--- INSTRUCTIONS FOR THE TASK ---
Every word of the listing should be reproduced without alteration.

━━━━━ PROVIDED DATA

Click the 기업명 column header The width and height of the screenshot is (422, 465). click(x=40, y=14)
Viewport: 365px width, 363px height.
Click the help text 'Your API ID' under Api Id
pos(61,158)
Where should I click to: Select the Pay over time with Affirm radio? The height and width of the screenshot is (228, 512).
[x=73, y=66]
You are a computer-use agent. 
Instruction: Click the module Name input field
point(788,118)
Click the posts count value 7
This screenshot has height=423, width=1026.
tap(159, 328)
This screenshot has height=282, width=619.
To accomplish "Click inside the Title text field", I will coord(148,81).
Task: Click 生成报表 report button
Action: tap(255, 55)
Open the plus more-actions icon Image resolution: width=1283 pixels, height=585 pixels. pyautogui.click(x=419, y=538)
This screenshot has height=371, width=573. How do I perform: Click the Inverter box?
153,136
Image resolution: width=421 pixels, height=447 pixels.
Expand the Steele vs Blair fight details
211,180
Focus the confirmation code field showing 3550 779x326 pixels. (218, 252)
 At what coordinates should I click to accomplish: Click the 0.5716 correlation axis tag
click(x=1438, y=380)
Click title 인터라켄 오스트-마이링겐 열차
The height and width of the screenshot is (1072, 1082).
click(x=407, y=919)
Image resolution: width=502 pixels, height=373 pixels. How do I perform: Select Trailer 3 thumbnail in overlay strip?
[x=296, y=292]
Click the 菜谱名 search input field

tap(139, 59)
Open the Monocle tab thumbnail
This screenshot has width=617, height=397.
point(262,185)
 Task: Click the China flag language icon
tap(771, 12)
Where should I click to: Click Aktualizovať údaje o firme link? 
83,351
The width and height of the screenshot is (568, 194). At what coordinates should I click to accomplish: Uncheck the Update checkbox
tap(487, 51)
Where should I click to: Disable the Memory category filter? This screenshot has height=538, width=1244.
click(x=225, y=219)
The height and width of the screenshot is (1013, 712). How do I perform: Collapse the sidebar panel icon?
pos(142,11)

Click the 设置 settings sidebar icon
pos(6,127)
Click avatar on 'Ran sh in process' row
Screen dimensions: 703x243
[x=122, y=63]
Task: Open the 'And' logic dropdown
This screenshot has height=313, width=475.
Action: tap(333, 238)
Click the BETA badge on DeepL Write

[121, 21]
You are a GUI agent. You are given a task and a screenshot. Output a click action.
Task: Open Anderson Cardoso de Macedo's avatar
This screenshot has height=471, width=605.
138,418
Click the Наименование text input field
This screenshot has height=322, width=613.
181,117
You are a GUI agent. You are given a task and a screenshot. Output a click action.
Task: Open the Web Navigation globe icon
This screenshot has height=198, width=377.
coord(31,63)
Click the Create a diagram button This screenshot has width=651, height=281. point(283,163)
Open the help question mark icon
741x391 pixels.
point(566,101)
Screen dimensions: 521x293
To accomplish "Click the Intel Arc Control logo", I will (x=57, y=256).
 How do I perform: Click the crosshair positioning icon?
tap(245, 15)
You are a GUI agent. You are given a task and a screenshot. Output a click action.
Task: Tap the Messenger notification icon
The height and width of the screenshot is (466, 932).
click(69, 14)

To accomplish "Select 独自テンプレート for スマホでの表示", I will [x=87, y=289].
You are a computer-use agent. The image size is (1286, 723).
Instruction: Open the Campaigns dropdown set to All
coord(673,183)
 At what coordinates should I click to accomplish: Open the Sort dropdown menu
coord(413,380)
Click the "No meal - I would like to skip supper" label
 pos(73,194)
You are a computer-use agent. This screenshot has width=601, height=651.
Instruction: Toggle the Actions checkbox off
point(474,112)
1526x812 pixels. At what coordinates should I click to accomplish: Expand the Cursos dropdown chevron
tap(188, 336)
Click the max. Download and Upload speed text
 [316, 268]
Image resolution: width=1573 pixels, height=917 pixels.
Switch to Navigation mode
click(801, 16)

━━━━━━━━━━

--- RESULT OF THIS TASK ---
Click the 기업명 column header The width and height of the screenshot is (422, 465). click(x=40, y=14)
Viewport: 365px width, 363px height.
Click the help text 'Your API ID' under Api Id
pos(61,158)
Where should I click to: Select the Pay over time with Affirm radio? The height and width of the screenshot is (228, 512).
[x=73, y=66]
You are a computer-use agent. 
Instruction: Click the module Name input field
point(788,118)
Click the posts count value 7
This screenshot has height=423, width=1026.
tap(159, 328)
This screenshot has height=282, width=619.
To accomplish "Click inside the Title text field", I will coord(148,81).
Task: Click 生成报表 report button
Action: tap(255, 55)
Open the plus more-actions icon Image resolution: width=1283 pixels, height=585 pixels. pyautogui.click(x=419, y=538)
This screenshot has height=371, width=573. How do I perform: Click the Inverter box?
153,136
Image resolution: width=421 pixels, height=447 pixels.
Expand the Steele vs Blair fight details
211,180
Focus the confirmation code field showing 3550 779x326 pixels. (218, 252)
 At what coordinates should I click to accomplish: Click the 0.5716 correlation axis tag
click(x=1438, y=380)
Click title 인터라켄 오스트-마이링겐 열차
The height and width of the screenshot is (1072, 1082).
click(x=407, y=919)
Image resolution: width=502 pixels, height=373 pixels. How do I perform: Select Trailer 3 thumbnail in overlay strip?
[x=296, y=292]
Click the 菜谱名 search input field

tap(139, 59)
Open the Monocle tab thumbnail
This screenshot has width=617, height=397.
point(262,185)
 Task: Click the China flag language icon
tap(771, 12)
Where should I click to: Click Aktualizovať údaje o firme link? 
83,351
The width and height of the screenshot is (568, 194). At what coordinates should I click to accomplish: Uncheck the Update checkbox
tap(487, 51)
Where should I click to: Disable the Memory category filter? This screenshot has height=538, width=1244.
click(x=225, y=219)
The height and width of the screenshot is (1013, 712). How do I perform: Collapse the sidebar panel icon?
pos(142,11)

Click the 设置 settings sidebar icon
pos(6,127)
Click avatar on 'Ran sh in process' row
Screen dimensions: 703x243
[x=122, y=63]
Task: Open the 'And' logic dropdown
This screenshot has height=313, width=475.
Action: tap(333, 238)
Click the BETA badge on DeepL Write

[121, 21]
You are a GUI agent. You are given a task and a screenshot. Output a click action.
Task: Open Anderson Cardoso de Macedo's avatar
This screenshot has height=471, width=605.
138,418
Click the Наименование text input field
This screenshot has height=322, width=613.
181,117
You are a GUI agent. You are given a task and a screenshot. Output a click action.
Task: Open the Web Navigation globe icon
This screenshot has height=198, width=377.
coord(31,63)
Click the Create a diagram button This screenshot has width=651, height=281. point(283,163)
Open the help question mark icon
741x391 pixels.
point(566,101)
Screen dimensions: 521x293
To accomplish "Click the Intel Arc Control logo", I will (x=57, y=256).
 How do I perform: Click the crosshair positioning icon?
tap(245, 15)
You are a GUI agent. You are given a task and a screenshot. Output a click action.
Task: Tap the Messenger notification icon
The height and width of the screenshot is (466, 932).
click(69, 14)

To accomplish "Select 独自テンプレート for スマホでの表示", I will [x=87, y=289].
You are a computer-use agent. The image size is (1286, 723).
Instruction: Open the Campaigns dropdown set to All
coord(673,183)
 At what coordinates should I click to accomplish: Open the Sort dropdown menu
coord(413,380)
Click the "No meal - I would like to skip supper" label
 pos(73,194)
You are a computer-use agent. This screenshot has width=601, height=651.
Instruction: Toggle the Actions checkbox off
point(474,112)
1526x812 pixels. At what coordinates should I click to accomplish: Expand the Cursos dropdown chevron
tap(188, 336)
Click the max. Download and Upload speed text
 [316, 268]
Image resolution: width=1573 pixels, height=917 pixels.
Switch to Navigation mode
click(801, 16)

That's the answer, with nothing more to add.